Collected data
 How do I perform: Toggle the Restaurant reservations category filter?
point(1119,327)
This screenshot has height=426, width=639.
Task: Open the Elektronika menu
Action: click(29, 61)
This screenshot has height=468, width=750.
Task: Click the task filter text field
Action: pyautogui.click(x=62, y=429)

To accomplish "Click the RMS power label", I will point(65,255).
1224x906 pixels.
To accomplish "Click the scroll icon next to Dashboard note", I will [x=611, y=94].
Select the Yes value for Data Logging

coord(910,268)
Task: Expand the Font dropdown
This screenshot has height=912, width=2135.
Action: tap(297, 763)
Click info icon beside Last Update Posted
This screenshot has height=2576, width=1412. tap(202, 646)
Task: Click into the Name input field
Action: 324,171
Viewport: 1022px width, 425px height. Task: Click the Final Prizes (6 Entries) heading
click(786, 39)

▸ DO THIS
List every line of the listing above that contains the string "Task", matching case exactly.

▸ FULL ANSWER
Task: Open the Elektronika menu
Task: Click the task filter text field
Task: Expand the Font dropdown
Task: Click into the Name input field
Viewport: 1022px width, 425px height. Task: Click the Final Prizes (6 Entries) heading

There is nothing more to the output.